*WORK REQUIRED:* Your task is to return the span of lines beginning at the one with "प्रशिक्षित होकर क्षमताओं" and ending at the last line of the data, exactly as it stands.

*SOURCE MATERIAL:*
================
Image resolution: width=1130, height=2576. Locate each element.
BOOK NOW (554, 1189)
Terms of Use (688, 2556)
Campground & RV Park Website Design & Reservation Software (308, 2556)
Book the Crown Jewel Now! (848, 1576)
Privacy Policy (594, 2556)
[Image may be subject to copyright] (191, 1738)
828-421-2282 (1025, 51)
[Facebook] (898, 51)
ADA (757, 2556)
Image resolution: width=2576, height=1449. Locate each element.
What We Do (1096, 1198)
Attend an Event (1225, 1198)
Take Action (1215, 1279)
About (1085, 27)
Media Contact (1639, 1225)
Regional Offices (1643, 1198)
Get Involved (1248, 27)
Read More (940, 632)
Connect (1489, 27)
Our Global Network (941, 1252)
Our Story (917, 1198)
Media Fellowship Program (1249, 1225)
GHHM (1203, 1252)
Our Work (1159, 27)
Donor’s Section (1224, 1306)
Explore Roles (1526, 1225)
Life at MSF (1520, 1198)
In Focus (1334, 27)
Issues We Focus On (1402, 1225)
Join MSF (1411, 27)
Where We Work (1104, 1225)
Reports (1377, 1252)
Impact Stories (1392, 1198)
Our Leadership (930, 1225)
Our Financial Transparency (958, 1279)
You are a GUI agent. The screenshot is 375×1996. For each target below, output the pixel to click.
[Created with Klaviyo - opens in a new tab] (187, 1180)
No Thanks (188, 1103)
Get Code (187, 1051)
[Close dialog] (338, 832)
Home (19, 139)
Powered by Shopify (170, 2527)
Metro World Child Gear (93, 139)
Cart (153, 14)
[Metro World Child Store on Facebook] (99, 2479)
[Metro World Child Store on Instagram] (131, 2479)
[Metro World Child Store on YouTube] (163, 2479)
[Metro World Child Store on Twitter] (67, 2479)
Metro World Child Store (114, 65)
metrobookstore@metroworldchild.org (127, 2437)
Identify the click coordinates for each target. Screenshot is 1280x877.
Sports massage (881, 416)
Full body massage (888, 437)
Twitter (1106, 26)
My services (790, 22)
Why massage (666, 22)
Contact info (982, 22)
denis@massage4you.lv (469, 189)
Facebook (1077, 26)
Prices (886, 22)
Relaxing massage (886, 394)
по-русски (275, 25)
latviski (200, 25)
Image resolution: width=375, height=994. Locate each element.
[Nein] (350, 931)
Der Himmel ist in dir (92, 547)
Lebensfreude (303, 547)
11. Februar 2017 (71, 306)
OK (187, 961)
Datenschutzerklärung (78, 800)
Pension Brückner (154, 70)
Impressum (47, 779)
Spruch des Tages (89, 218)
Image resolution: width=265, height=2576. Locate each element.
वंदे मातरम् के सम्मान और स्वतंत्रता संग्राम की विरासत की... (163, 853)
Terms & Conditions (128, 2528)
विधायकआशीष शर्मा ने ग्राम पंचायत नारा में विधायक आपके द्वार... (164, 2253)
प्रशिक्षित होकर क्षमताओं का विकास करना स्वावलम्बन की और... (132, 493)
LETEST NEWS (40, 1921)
================
*SOLUTION TO THE PROBLEM:*
प्रशिक्षित होकर क्षमताओं का विकास करना स्वावलम्बन की और... (132, 493)
LETEST NEWS (40, 1921)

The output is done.